Word and element pointing rows
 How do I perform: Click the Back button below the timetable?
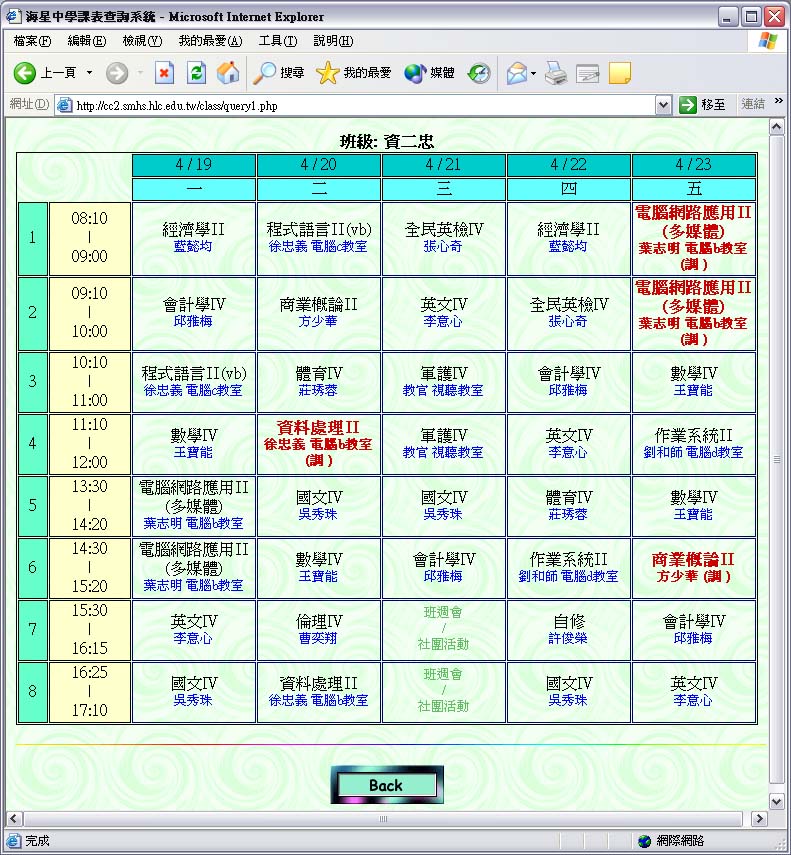tap(386, 785)
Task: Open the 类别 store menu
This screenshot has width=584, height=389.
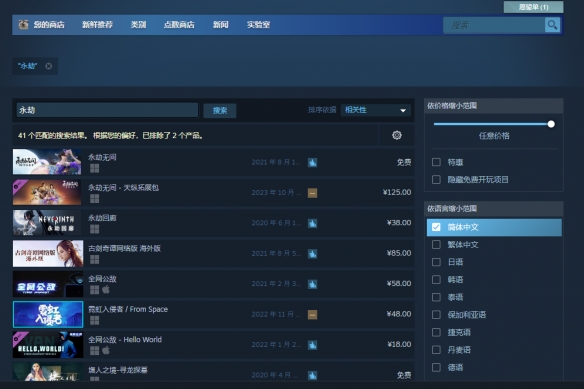Action: 138,25
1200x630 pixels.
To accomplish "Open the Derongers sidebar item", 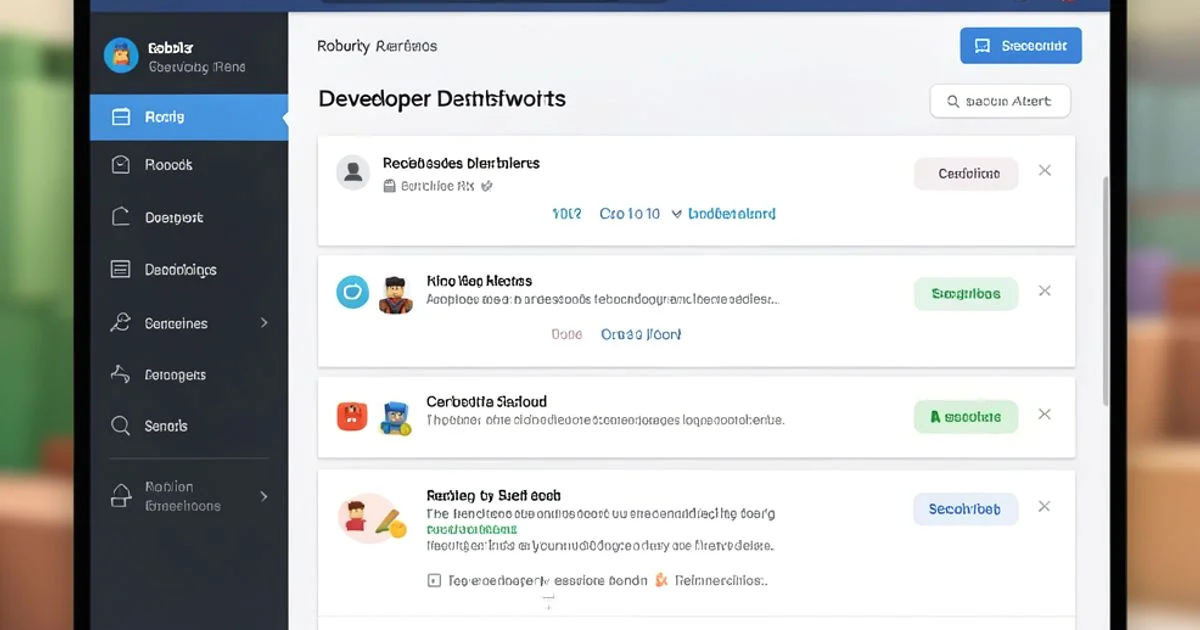I will click(175, 375).
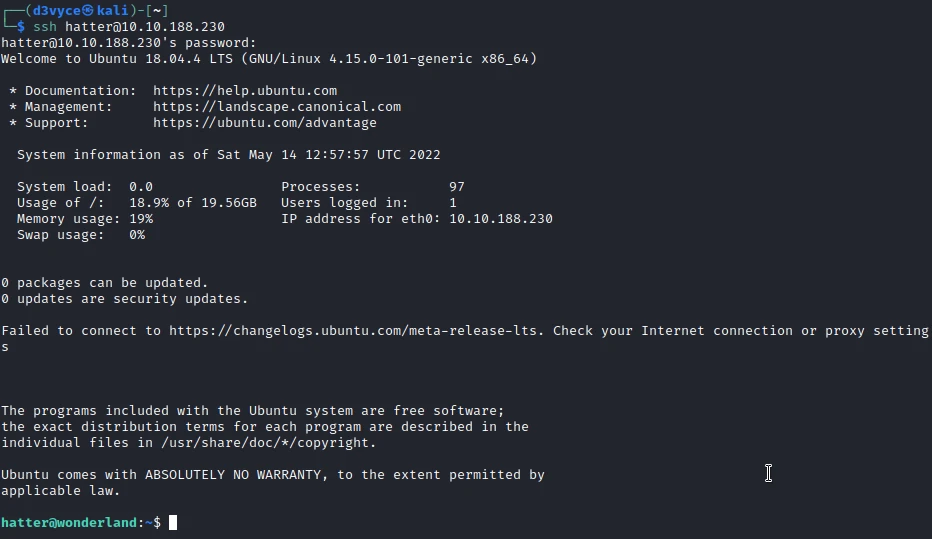Click the 0 packages can be updated line
The image size is (932, 539).
(105, 283)
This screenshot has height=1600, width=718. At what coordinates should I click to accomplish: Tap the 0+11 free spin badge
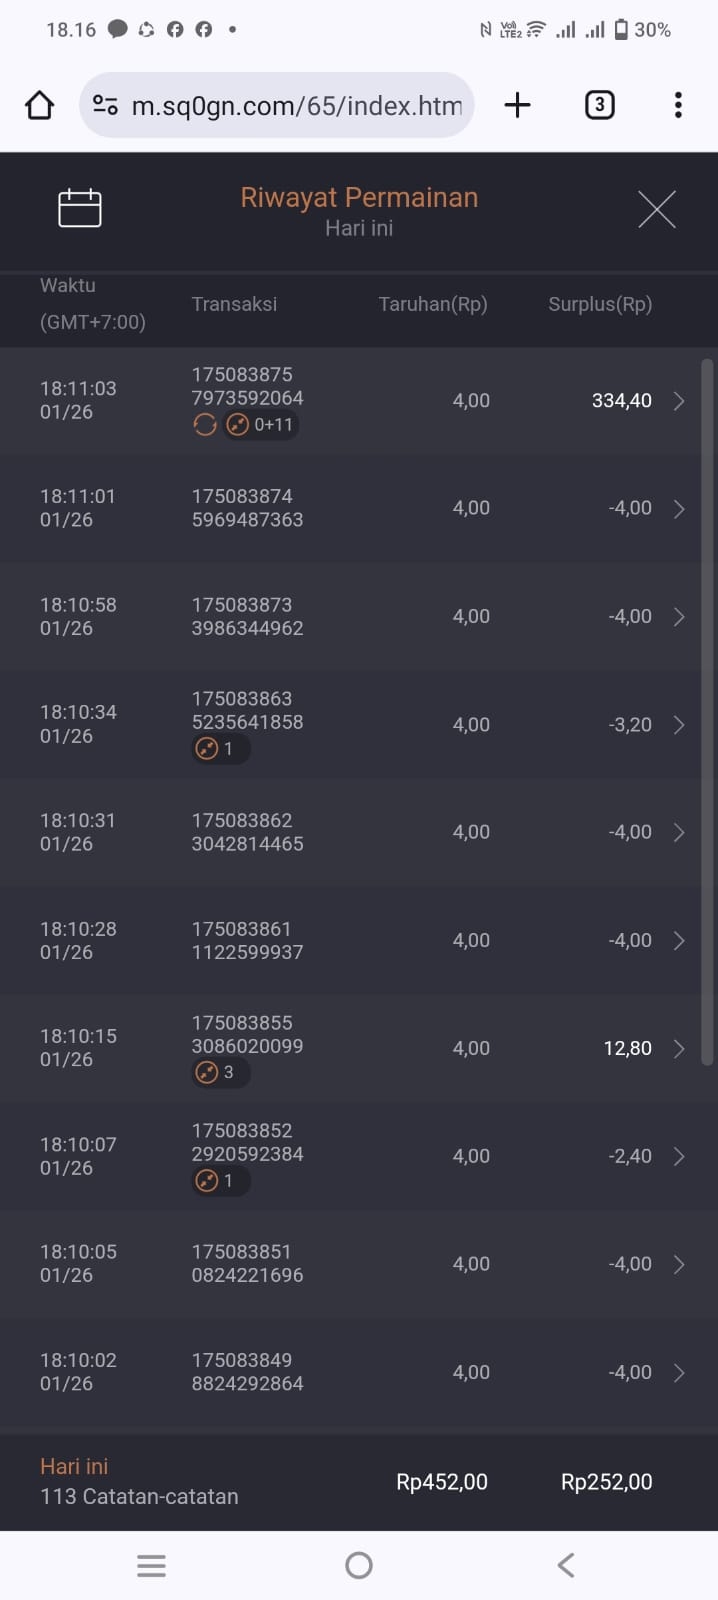[x=261, y=425]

SHORT EXERCISE | Reproduce the lines exactly, beginning at the start of the rows and continuing through the line that contains "Action: 138,25", both included. Leave the pictures out of your answer.

RESPONSE TO THE EXERCISE |
 How do I perform: Click the Back button below the timetable?
tap(386, 785)
Task: Open the 类别 store menu
This screenshot has width=584, height=389.
Action: 138,25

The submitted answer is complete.